Da redação
A controvérsia sobre a divisão de receitas em lojas digitais ganha novo capítulo no Reino Unido, onde a Valve, responsável pela plataforma Steam, é alvo de uma ação coletiva. O processo questiona a comissão de 30% cobrada sobre a venda de jogos, alegando que esse percentual, antes visto como padrão do setor, configura abuso de posição dominante.
A ação é liderada por Vicki Shotbolt, CEO da Parent Zone, organização voltada à segurança digital. Shotbolt reconhece a importância da Steam, mas pede mais responsabilidade diante do impacto da plataforma. “É uma plataforma fantástica do ponto de vista do jogador”, afirma. “Mas precisa cooperar de forma justa, e claramente não está fazendo isso.”
Segundo os documentos do processo, a comissão de 30% eleva o preço dos jogos, pois os desenvolvedores repassam a taxa aos consumidores. Outro ponto central é a política da Steam que proíbe venda de chaves de jogos por valores menores em outras lojas, fator que, segundo Shotbolt, “distorce imediatamente o mercado”.
Desenvolvedores relatam falta de alternativas competitivas, devido à forte presença e recursos de comunidade da Steam. “Se você quer desenvolver um jogo para PC, você quer que ele esteja na Steam”, diz Shotbolt, destacando a importância do caso para o setor.

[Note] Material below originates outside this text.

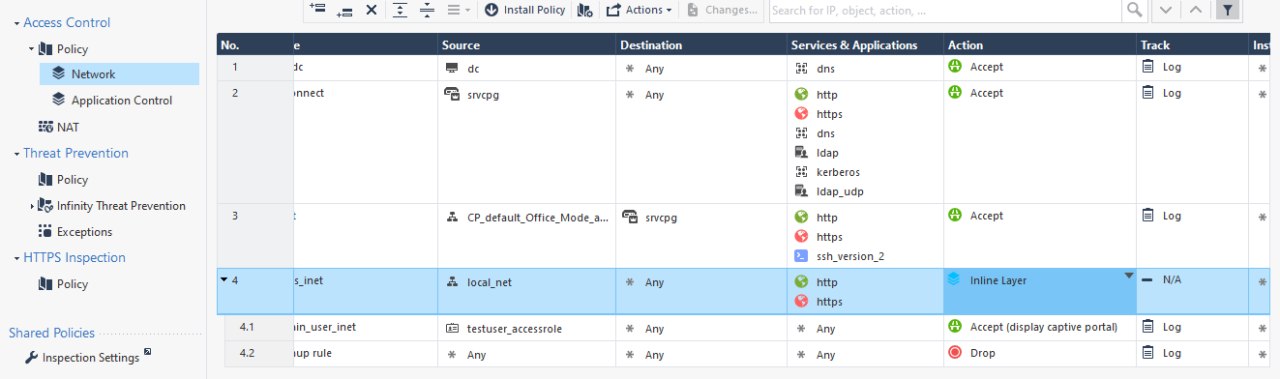Image resolution: width=1280 pixels, height=379 pixels.
Task: Jump to previous search result arrow
Action: pos(1195,9)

Apesar de reconhecer que uma possível redução da taxa não garante quedas automáticas nos preços, Shotbolt acredita que maior liberdade de precificação estimularia concorrência. O tribunal britânico já determinou que o processo seguirá para julgamento. Se vitoriosa, a ação pode resultar em até £656 milhões em indenizações a consumidores e pressionar mudanças no modelo de negócios de marketplaces digitais.